Mit seinen grünen Wiesen und weißen Berggipfeln bis auf 3905 m Höhe grenzt der Nationalpark Stilfser Joch im Norden unmittelbar an den Schweizer Nationalpark Engadin im Kanton Graubründen. Im Süden wird er durch das Valcamonica vom lombardischen Naturpark Adamello und vom Val di Sole vom den Naturpark Adamello Brenta in Trentino getrennt. Er umfasst große Teile der Ortler Alpen und ist bei Wandererinnen und Wanderern, Moutainbikerinnen und Mountainbikern und Gästen als eines der beliebtesten Erholungs- und Freizeitgebiete der Alpen bekannt.

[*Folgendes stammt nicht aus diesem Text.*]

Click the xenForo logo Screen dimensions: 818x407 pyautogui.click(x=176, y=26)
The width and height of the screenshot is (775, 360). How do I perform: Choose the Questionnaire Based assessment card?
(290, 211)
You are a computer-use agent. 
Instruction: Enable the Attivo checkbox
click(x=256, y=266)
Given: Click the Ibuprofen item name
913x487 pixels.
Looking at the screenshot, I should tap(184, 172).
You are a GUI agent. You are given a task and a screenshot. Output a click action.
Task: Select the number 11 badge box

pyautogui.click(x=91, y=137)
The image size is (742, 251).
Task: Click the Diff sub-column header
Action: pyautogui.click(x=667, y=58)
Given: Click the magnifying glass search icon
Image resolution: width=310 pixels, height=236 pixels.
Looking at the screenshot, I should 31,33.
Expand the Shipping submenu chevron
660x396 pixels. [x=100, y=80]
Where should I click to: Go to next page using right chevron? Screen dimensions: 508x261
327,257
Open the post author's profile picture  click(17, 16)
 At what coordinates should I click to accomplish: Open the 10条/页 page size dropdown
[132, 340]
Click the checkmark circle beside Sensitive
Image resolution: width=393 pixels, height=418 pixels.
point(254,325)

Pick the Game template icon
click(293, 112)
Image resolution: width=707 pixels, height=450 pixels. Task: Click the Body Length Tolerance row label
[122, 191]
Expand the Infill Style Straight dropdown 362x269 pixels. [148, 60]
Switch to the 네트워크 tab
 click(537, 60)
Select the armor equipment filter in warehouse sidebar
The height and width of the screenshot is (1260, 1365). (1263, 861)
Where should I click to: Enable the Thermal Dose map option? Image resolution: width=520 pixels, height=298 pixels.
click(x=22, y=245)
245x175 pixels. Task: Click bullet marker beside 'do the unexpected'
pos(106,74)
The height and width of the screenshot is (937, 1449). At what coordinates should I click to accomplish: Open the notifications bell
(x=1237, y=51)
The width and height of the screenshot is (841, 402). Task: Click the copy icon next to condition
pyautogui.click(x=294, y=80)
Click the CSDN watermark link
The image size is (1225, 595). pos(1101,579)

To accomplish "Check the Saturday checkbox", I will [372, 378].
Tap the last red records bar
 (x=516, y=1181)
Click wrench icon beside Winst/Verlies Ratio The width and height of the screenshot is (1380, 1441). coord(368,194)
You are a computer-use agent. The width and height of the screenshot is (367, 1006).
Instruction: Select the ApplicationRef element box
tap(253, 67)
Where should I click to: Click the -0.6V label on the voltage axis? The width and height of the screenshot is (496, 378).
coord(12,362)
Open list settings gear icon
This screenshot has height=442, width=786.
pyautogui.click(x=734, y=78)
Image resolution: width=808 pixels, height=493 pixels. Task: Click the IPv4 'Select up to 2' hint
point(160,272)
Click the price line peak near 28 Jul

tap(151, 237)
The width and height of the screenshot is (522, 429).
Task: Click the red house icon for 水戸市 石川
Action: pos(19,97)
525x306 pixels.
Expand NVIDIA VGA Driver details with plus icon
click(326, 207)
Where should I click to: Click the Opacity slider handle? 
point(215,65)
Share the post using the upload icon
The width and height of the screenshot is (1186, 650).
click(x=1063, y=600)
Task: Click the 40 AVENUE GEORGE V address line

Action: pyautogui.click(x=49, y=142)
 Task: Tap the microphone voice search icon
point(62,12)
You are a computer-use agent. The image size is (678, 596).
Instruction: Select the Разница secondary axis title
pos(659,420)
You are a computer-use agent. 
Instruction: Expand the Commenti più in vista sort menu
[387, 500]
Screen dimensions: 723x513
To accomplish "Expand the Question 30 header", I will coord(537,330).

Es halten sich aber nicht nur Gäste im Nationalpark auf. Verschiedene Almen werden nach wie vor traditionell bewirtschaftet. Es wird Milch von Kühen und Ziegen verarbeitet. Die Molke wird an weidegehaltenen Schweine verfüttert. Es gibt Rinder und Schafe. Bisher war es üblich, die Weidetiere die meiste Zeit unbeaufsichtigt zu lassen, aber dieses Jahr hat sich der Almmeister zusammen mit 45 verschiedenen Auftreiberinnen und Auftreibern entschlossen, auf eine geführte Weideführung mit Hirten und Hirtinnen und Hunden zu setzen.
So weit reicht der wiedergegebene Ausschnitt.